Libya: Eleven years since the uprising, a deepening political crisis threatens rebuilding efforts

Eleven years since Libya’s uprising, a deepening political crisis now threatens progress made to help communities rebuild over the last year.
Tens of thousands of Libyans risk losing access to adequate housing and services, warns the Norwegian Refugee Council (NRC).
Political paralysis over the last several months, which prevented the country from approving a national budget, has deprived local municipalities with the much-needed funds to rebuild conflict-affected neighbourhoods and scale up services to their communities.
Reconstruction in areas affected most by the last round of fighting in Southern Tripoli have progressed but could be sidetracked by further instability.
Areas like the Benghazi city center where fighting ceased more than five years ago also remain in rubble.
A recent assessment conducted by NRC in Tawergha, a town that saw nearly all of its 40,000 residents displaced in 2011, revealed that 65% of residents who managed to return were still living in heavily damaged or destroyed homes.
Many Libyans displaced by multiple waves of conflict do not have the funds to rebuild their homes.
Additional surveys by humanitarian agencies have shown that one in ten Libyans in conflict affected areas were living in damaged or destroyed shelter.
The Norwegian Refugee Council has shelter programs in Southern Tripoli, Tawergha, and Benghazi.
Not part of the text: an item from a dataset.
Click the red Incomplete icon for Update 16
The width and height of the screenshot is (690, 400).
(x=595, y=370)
Working closely with local municipalities, NRC has rebuilt community infrastructure like medical clinics in areas like Abu Salim in Tripoli and helped rebuild 293 homes across Libya in the last year alone.
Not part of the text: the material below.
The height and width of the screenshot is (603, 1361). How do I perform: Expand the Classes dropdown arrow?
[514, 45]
“The energy and commitment of ordinary citizens to rebuild their country is there, but this potential is mired by continued instability.
The international community must step up efforts to ensure gains made in the last year are not undone by the current political crisis,” said Dax Roque, the Norwegian Refugee Council’s Libya Country Director.
“My family and I are tired of being displaced in every war, and our financial and psychological situation does not allow for more. I avoid social media and the news so I don’t think about the past.
What I want is for me to settle in my house with my grandchildren like the days before,” said an elder man supported by NRC’s shelter team in Tripoli.
In 2020, a tenuous ceasefire brokered with the backing of international governments brought genuine hope that years of recurrent conflict in Libya would finally come to an end and that the people of Libya would finally have the stability to allow them to rebuild.
The country also witnessed an improvement in the humanitarian situation with the number of people in need of assistance decreasing from 1.3 million in 2021 to just over 800,000 in 2022. The number of displaced Libyans has also declined in the last year.
NRC is calling on the international community to redouble its efforts and prevent the meaningful progress made from being reversed.
International humanitarian assistance and scaling up development support will ensure vulnerable Libyans, as well as the country’s migrants, refugees, and asylum seekers, are not abandoned.
The international community must also put protection and needs of people at the centre of future decision making and any political solutions.
“People have worked hard to begin to rebuild communities themselves.
Everyday we work with these communities that have been absolutely devastated by the events of the last decade and help them through the recovery process. A resurgence in conflict would take us back to square one.
We need all parties to come together and prevent further instability for the people of Libya,” said Roque.